Throughout history, an assortment of dangerous (and rather imaginative) treatments for migraine have been practiced. These have included such ineffective therapies as trepanation (the deliberate drilling of holes in the skull), bloodletting, and the application of hot irons to the head.
Today, migraine is typically treated with medication. While the modern medical community has a number of theories as to the origin of migraine (the most common hypothesis is a disorder of the serotonergic control system), the cause is still unknown. This is clearly indicated in the treatment of the disorder, which consists of a scattered assortment of drugs, the majority of which were not expressly designed to treat migraine in the first place.
Traditionally, neurologists prescribe two types of medications for migraine: preventive and pain relieving. It is safe to assume that many medical preventive options are ineffective, as pain relieving drugs are still a necessity for many migraineurs.
Preventive medications include cardiovascular drugs (beta blockers most commonly used for high blood pressure), antidepressants, anti-seizure drugs, antihistamines, and—in some extreme cases—botulinum toxin type A (Botox).

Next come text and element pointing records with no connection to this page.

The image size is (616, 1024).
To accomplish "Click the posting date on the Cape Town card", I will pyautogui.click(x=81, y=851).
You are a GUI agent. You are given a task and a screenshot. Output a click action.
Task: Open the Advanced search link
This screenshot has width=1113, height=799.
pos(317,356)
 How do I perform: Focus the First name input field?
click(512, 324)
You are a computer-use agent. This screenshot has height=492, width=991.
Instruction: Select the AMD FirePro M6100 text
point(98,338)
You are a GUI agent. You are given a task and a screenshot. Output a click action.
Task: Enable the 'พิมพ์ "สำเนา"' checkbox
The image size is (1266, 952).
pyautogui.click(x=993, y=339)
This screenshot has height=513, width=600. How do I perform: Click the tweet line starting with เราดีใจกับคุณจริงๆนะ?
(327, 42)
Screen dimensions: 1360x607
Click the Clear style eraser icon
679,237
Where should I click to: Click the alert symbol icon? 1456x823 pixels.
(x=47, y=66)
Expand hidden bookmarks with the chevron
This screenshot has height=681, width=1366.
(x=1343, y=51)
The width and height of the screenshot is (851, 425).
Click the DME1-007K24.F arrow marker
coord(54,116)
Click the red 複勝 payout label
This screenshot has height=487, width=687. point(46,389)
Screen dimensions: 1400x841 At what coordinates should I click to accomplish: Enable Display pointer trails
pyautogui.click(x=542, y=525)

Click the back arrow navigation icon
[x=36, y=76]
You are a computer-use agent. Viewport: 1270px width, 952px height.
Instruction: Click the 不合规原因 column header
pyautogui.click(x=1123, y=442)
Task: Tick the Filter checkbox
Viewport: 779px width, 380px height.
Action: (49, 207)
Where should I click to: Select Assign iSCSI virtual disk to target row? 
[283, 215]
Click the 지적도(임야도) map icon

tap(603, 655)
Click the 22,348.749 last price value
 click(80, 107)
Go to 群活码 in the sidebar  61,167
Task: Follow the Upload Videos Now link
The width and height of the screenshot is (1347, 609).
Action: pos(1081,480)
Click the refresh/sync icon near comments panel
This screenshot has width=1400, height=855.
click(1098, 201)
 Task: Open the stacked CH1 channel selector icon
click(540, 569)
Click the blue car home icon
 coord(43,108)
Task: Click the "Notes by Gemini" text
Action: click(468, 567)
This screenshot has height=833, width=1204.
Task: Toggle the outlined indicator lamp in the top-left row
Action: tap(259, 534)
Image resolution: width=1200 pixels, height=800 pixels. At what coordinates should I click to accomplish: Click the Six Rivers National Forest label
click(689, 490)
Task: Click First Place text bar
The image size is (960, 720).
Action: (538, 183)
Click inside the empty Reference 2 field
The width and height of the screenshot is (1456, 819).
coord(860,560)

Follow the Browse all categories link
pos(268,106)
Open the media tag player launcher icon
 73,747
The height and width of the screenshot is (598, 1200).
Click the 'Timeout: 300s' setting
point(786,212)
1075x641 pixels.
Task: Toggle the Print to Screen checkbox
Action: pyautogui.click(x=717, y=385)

Pain medications for migraine include non-steroidal anti-inflammatory drugs (NSAIDs), triptans, anti-nausea drugs, butalbital combinations (a sedative combined with aspirin, acetaminophen, or caffeine), and opiates. Of these, at least three options (NSAIDs, opiates, and butalbital) may cause rebound headaches, a phenomenon in which the drug that brings relief may actually cause another headache. NSAIDs, if taken for too long and in high enough doses, may cause ulcers or gastrointestinal bleeding, and are one of the leading causes of death in the United States. Opiates are known for having addictive properties.